## TEXT EXTRACT:
Symmetric QR decomposition

The symmetric QR decomposition is an iterative method to decompose a symmetric matrix into a tridiagonal matrix. Let $A$ be a symmetric matrix, the symmetric QR decomposition is defined as

\[A = Q T Q^T\]

where $Q$ is an orthogonal matrix and $T$ is a tridiagonal matrix. The following is an implementation of the symmetric QR decomposition.

# Q is an identity matrix
function householder_trid!(Q, a)
    m, n = size(a)
    @assert m==n && size(Q, 2) == n
    if m == 2
        return Q, a
    else
        # apply householder matrix
        H = householder_e1(view(a, 2:n, 1))
        left_mul!(view(a, 2:n, :), H)
        right_mul!(view(a, :, 2:n), H')
        # update Q matrix
        right_mul!(view(Q, :, 2:n), H')
        # recurse
        householder_trid!(view(Q, :, 2:n), view(a, 2:m, 2:n))
    end
    return Q, a
end

householder_trid! (generic function with 1 method)

julia> @testset "householder tridiagonal" begin
           n = 5
           a = randn(n, n)
           a = a + a'
           Q = Matrix{Float64}(I, n, n)
           Q, T = householder_trid!(Q, copy(a))

## DATA SECTION:
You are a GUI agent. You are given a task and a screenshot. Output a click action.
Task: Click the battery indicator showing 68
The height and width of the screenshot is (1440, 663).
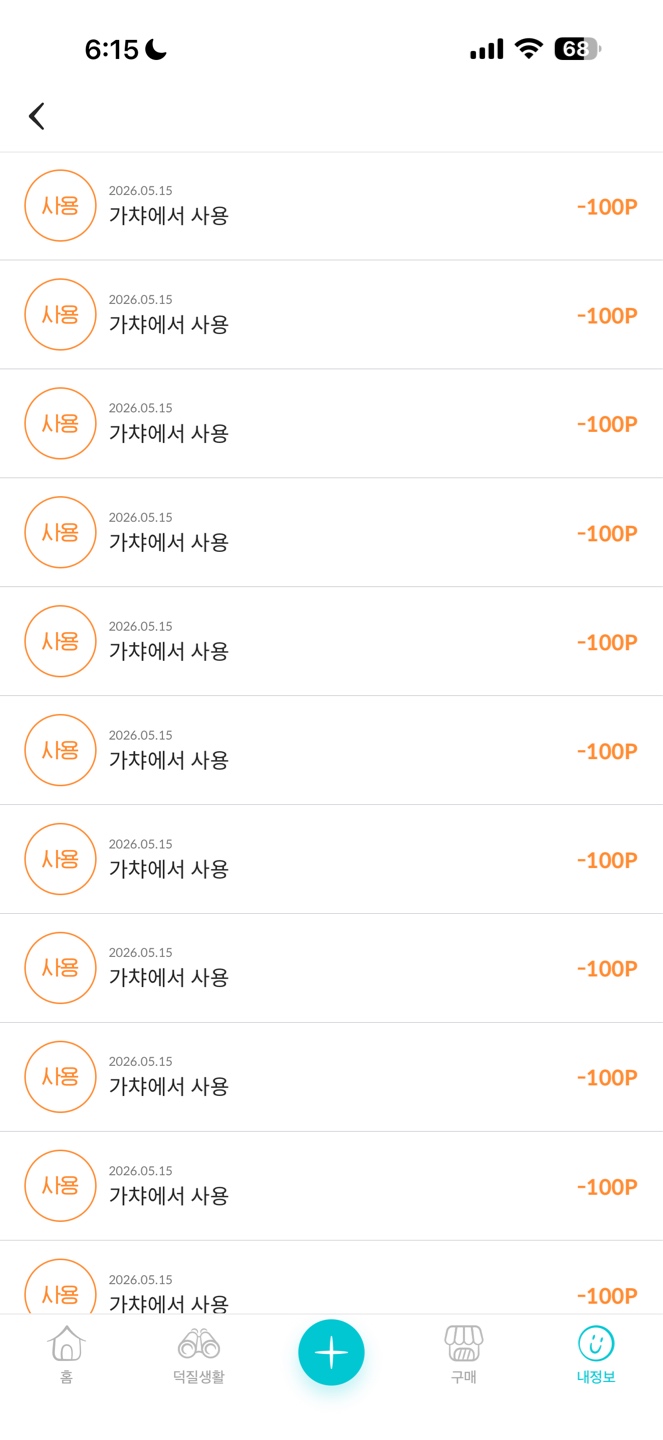pos(577,49)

## TASK TO CARRY OUT:
From the text on symmetric QR decomposition, duplicate the passage from "right_mul!(view(a, :, 2:n), H')" up to and including "view(a, 2:m, 2:n))".

## WORKED SOLUTION:
right_mul!(view(a, :, 2:n), H')
        # update Q matrix
        right_mul!(view(Q, :, 2:n), H')
        # recurse
        householder_trid!(view(Q, :, 2:n), view(a, 2:m, 2:n))